CANのIrmin Schmidt(イルミン・シュミット)の新作『5つのピアノ作品集』
イルミン・シュミット曰く「この楽曲たちは自然な瞑想状態というか、演奏したのは 一度だけでそれを同時に録音していったんだ。エディットや修正も一切しなかった。全ては、シューベルト、ジョン・ケージ、雅楽やCAN などが秘めたエモーショナルな 記憶から形成された楽曲たちだね」『5つのピアノ作品集』はガレス・ジョーンズのプロデュースにより、南フランスにあるイルミン・シュミット所有のグランドピアノ2台を使って録音された。
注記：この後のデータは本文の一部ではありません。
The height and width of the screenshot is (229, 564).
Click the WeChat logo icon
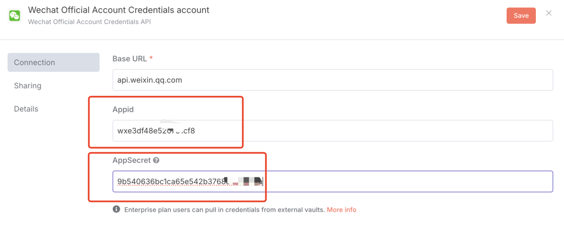click(x=15, y=16)
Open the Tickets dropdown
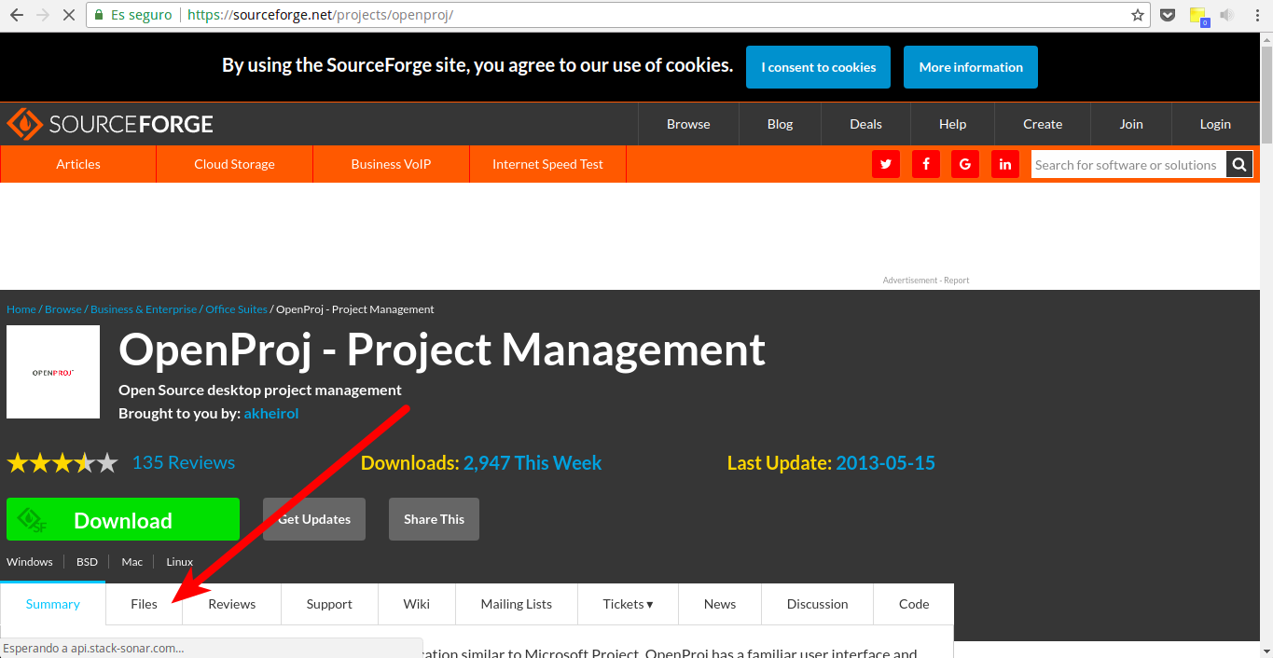 [628, 604]
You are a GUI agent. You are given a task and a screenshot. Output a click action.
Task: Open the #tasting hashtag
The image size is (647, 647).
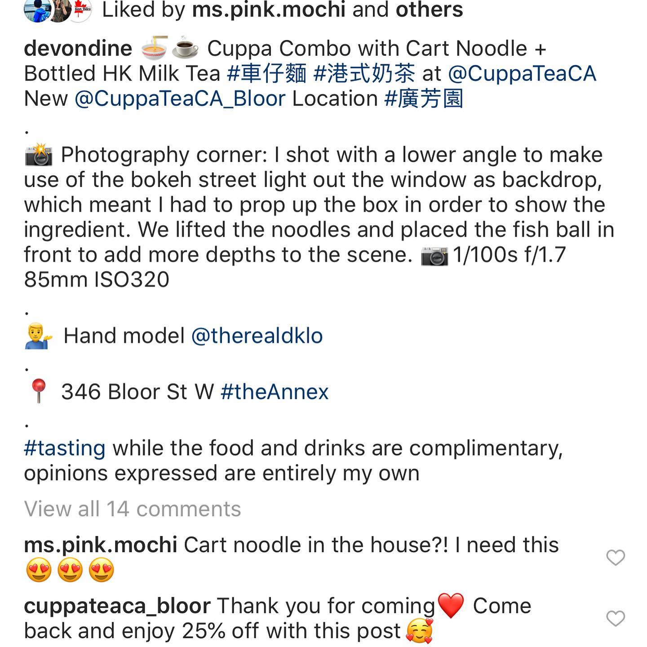click(x=65, y=448)
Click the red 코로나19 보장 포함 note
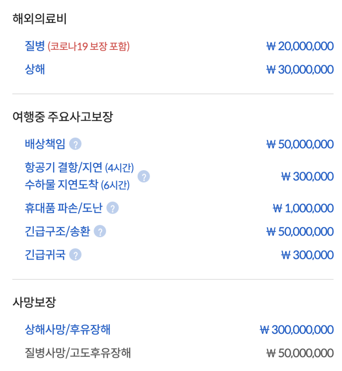The height and width of the screenshot is (371, 342). pyautogui.click(x=88, y=46)
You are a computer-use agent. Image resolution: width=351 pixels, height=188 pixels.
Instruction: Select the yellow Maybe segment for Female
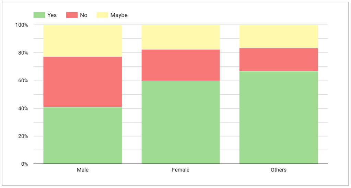coord(180,37)
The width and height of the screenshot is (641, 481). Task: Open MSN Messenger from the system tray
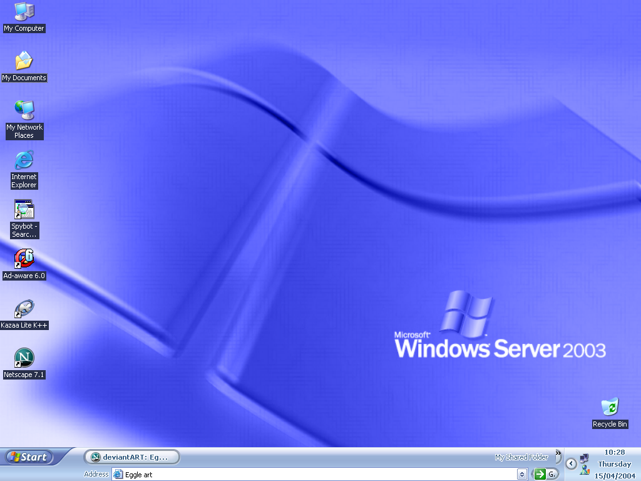coord(585,470)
一つ はジョン・ケージ直伝のプリペアドのプレイエルのピアノを使い、もう一つのピアノは製造から100年を数えるスタンウェイのピアノであったが、それはプリペアドを施されていないものであった。何曲かはプリペアドのピアノ一本で一度きり演奏したものを録音したもので、その他は2台のピアノを使ったものであった。アンビエントなサウンドはイルミン・シュミットのスタジオの周囲の音をその場で録音したもので、この他には一切楽器や電子的な機材は使用されていない。作曲家として、そしてCANのメンバーの一人として、イルミン・シュミットが作曲してきた作品は100を超える。CAN以外で1ダースを超えるソロ作品や、“ゴーメンガースト”なるマーヴィン・ピークの小説をもとにしたオペラ作品を書き上げた。2015年には彼の芸術や文化への貢献からフランスにおける最高の栄誉である芸術文化勲章を授与され、2018年には“CAN- All Gates Open”が出版されたが、それは2つのパートによって構成されており、最初のセクションはロブ・ヤングによって書かれたCANのバイオグラフィー、2つめのセクションはイルミン・シュミットによるインタビューや日記を編集しコラージュしたものでまとめられている。
イルミン・シュミットによるこの作品は、この秋に行われるブラウンシュヴァイク国際映画フェスティヴァルの大きな部分を占める。またそこでは彼が作った映画音楽作品の回顧展などのイベントも行われる。またグレゴール・シュレンバッハとコラボして書いたオーケストラ用の2つの新作も披露される予定だ。一つは“CAN Dialog”なる2017年のバービカンで披露されたCANをモチーフにした作品、それと“Filmmusiken”というイルミン・シュミットのサウンドトラック数作品のオーケストレーションである。彼は11月に行われるこの映画フェスティヴァルで、ブラウンシュヴァイク州立交響楽団を指揮して“Filmmusiken”の初披露を行う予定だ。そして、ロンドン以外の地では初めて“CAN Dialog”が披露されることとなる。2018年の終盤にはベルリンのフォルクスビューネでCAN の作品に敬意を評してこの2作品の演奏が行われる予定で、彼がバベルスベルグ・ドイツ・フィルム・オーケストラを指揮する。それに続いてヨッヘン・アルバイト(アインシュテュルツェンデ・ノイバウテン)によるキュレーションのもとCANのトリビュート・コンサートが行われる予定。またベルリンのバビロン・シネマではシュミットの映画音楽作品の回顧展とQ&Aセッションが一週間を通して行われる。
CAN は、2017年シングル23曲を収録したアルバム『ザ・シングルズ』を発売した。この作品は、“Halleluwah”、“Vitamin C”や“I Want More”といった有名な曲から、あまり一般には浸透してない作品まで、また超レアなシングル曲“Silent Night” や“Turtles Have Short Legs”まで収録されている。全ての楽曲が当時リリースされたシングル・ヴァージョンで収録されている。